LePage town hall meeting comment goes viral; what people thought

By Dawn De Busk

Staff Writer

Less than a week after Gov. Paul LePage made remarks that were challenged as politically incorrect, those statements were added to the LePage entry on Wikipedia.

The words were delivered during LePage’s first town hall meeting of 2016, which was held in the lower-floor meeting room of the Bridgton Town Office. His words garnered national attention.

“Drug sellers are guys with the name D-Money, Smoothie, Shifty. These types of guys, they come from Connecticut and New York, they come up here, they sell their heroin, they go back home,” Gov. LePage said.

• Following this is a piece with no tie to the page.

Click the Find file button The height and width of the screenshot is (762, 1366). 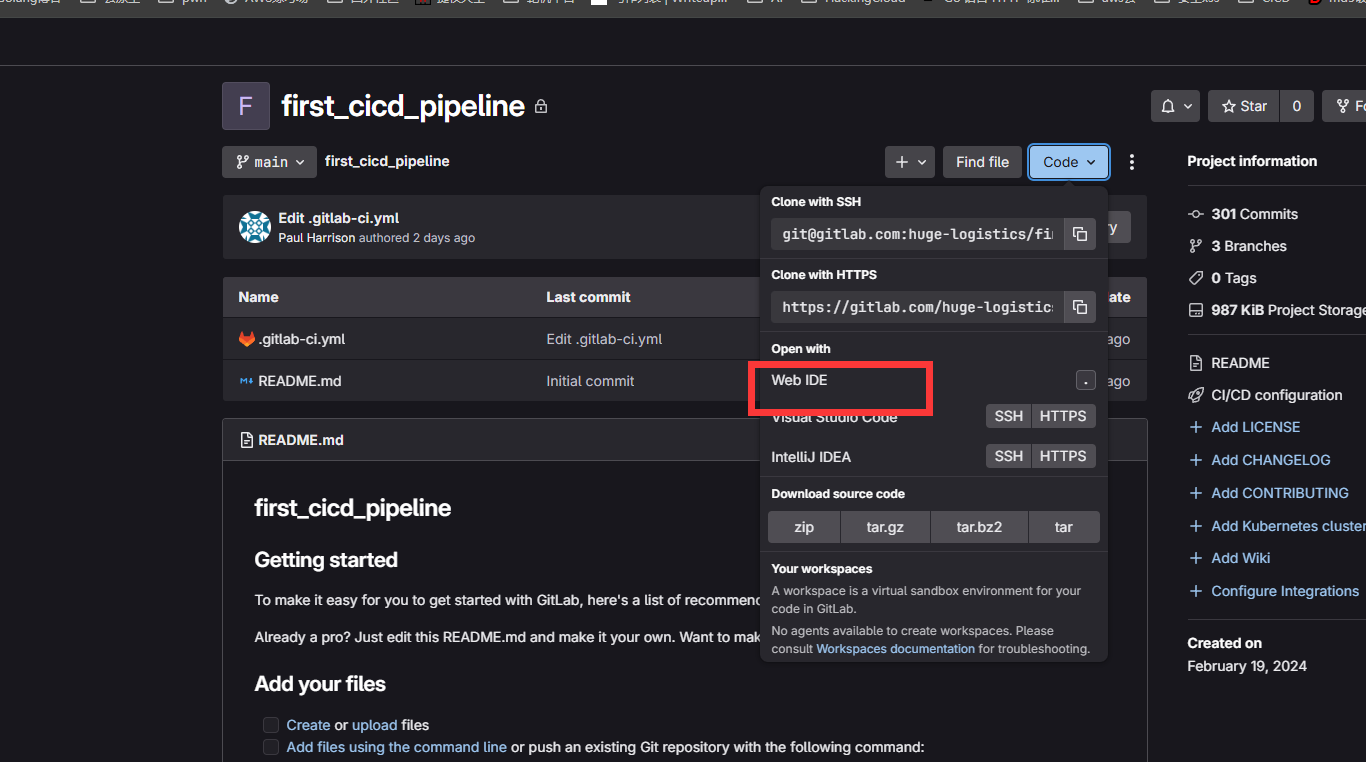(982, 162)
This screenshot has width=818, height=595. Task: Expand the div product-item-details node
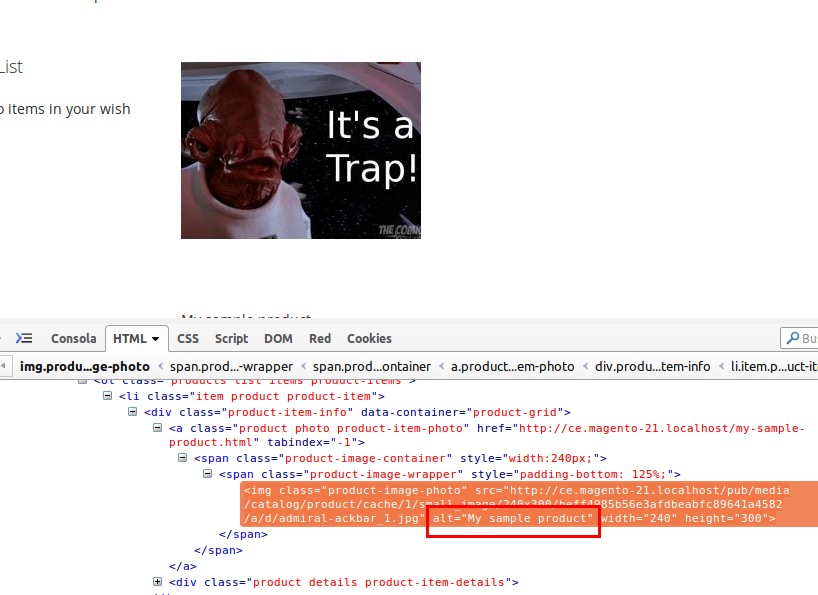(x=158, y=582)
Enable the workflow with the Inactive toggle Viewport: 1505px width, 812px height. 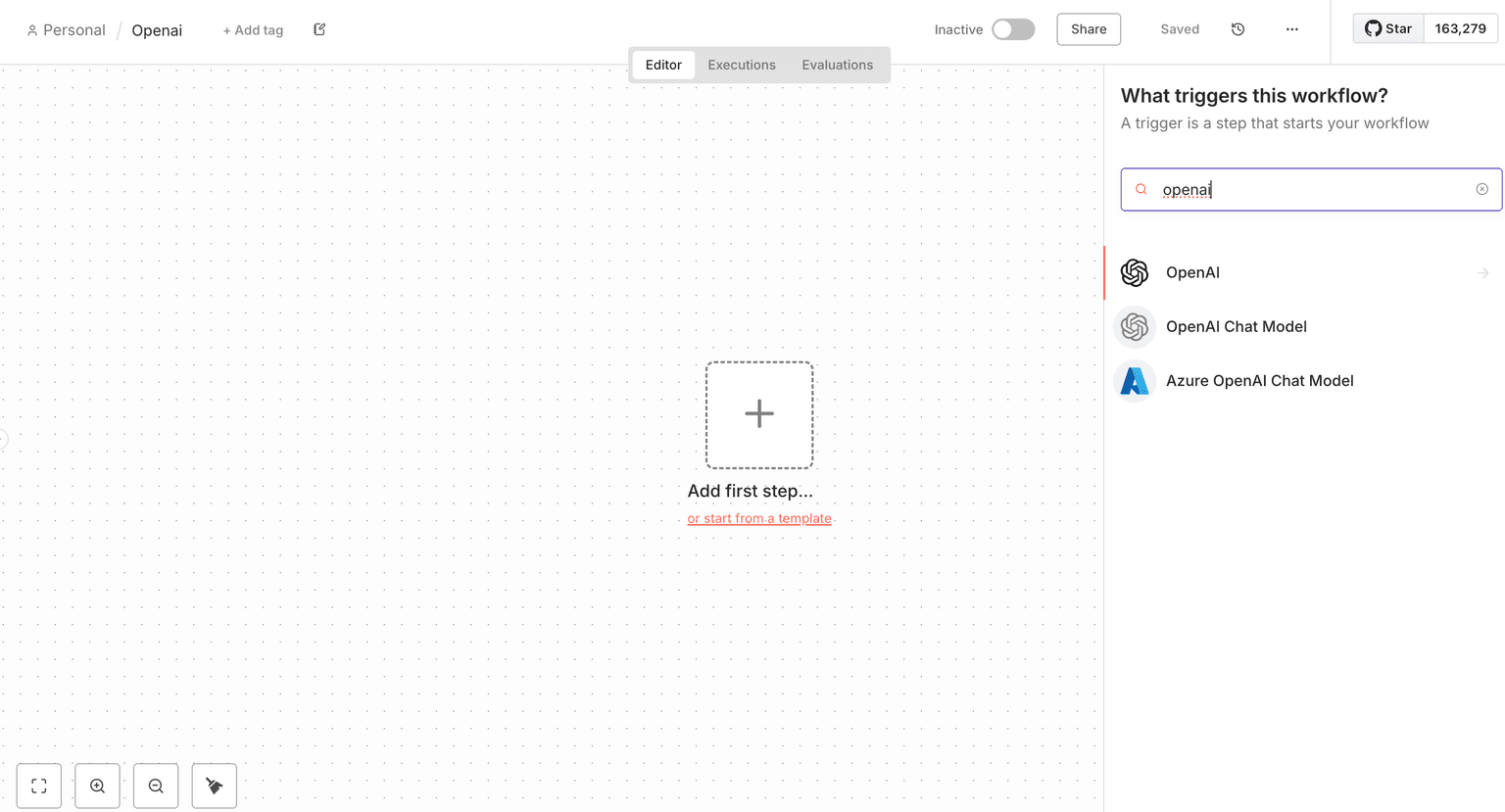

“Incidentally, half the time they impregnate a young, white girl before they leave,” he said, adding, “which is a real sad thing because then we have another issue we have to deal with down the road.”

Some of the people in the audience laughed when LePage listed the aliases of drug dealers busted in Maine.

However, the room quieted at the mention of impregnating “a young, white girl.”

Earlier in the evening of Jan. 6, LePage had touched upon the drug epidemic. He talked about the increasing number of fatal overdoses and drug-addicted babies being born in Maine.

He said he was tired of “watching his friends bury their children” who died from an overdose or other drug-related death.

LePage’s town hall meeting remark was still being discussed days after the Governor’s Office had come out with a statement saying he was referring to specific cases of people arrested for dealing illegal drugs.

Also, the statement said LePage meant to say a young “Maine” woman and instead inserted the word “white.”

Some area residents who attended the Jan. 6 town hall meeting expressed their opinions about LePage’s statement.

Peter O’Brien, of Fryeburg, said he was taken aback but not totally shocked by LePage’s remark.

That’s because it is not a singular incident, but a larger pattern of consistently making comments that are hurtful to one group of people, he said.

“He is applying rhetoric that is from another age. It’s from another century,” he said.

LePage grew up in a Franco-American community, speaking French as his first language, and dealing with prejudice behavior against his ethnic group, said O’Brien, who recalls such treatment as an Irish-American.

“I am a second generation Irish immigrant. I’ve seen signs that said, ‘No dogs or Irish allowed.’ If it fits on a bumper sticker, people can buy into it,” O’Brien said.

LePage “is the product of that environment. He has taken that and projected onto ‘D-Money and Smoothie.’ The idea is to move the ball ahead, not take what was done to you, and do it to others,” he said.

“The reason we are the greatest country in the world is because of my parents, our parents, moving ahead, moving beyond racial slogans,” O’Brien said.

“I genuinely think that LePage treated this (town hall meeting) like a late night TV appearance,” he said.

On several occasions, rather than directly answering a question, the governor cracked a joke.

“It distracted from the drug epidemic” conversation and potential solutions, O’Brien said.

Nancy Vose, of Naples, agreed that LePage’s message was lost while the spotlight shifted to a single comment deemed inappropriate.

“I honestly think in this time of intense political correctness, the press is standing there like a cat ready to pounce. They have exaggerated and focused on mostly that” comment, Vose said.

“No one talked about it on Wednesday night” when it happened, she said.

Meanwhile, in the news reports, there was “not one word about the scholarship program to keep kids in Maine,” Vose said.

Instead, the news coverage by “the statewide news stations and the bigger newspaper make him out to be a racist and a bully,” Vose said.

Vose said she has personally met LePage; and she does not think that he intentially makes racist comments.

“I happen to be a fan of Paul LePage. He is one of the nicest men I know. I wish they could be friends of ours,” she said.

“He is nice. He is abrupt,” she said.

“A lot of people in Maine like that he speaks up” and addresses the important issues, making him a strong figure in state politics, Vose said.

O’Brien said that strength in the political arena could be measured by the ability to be tactful and diplomatic.

“Leadership is a quality that few possess. My time in the Army made me painfully aware that the insignia on a man’s collar had little relationship to his ability to lead. One has it or one doesn’t. In Vietnam, I was lucky to serve under one of the few,” he said.

“As the years meander into a new century, my appreciation of that has grown. It is my good fortune that I didn’t serve under Paul LePage in Vietnam,” he said.

“His personality comes before his duty to the people of the State of Maine. That is unacceptable,” O’Brien said.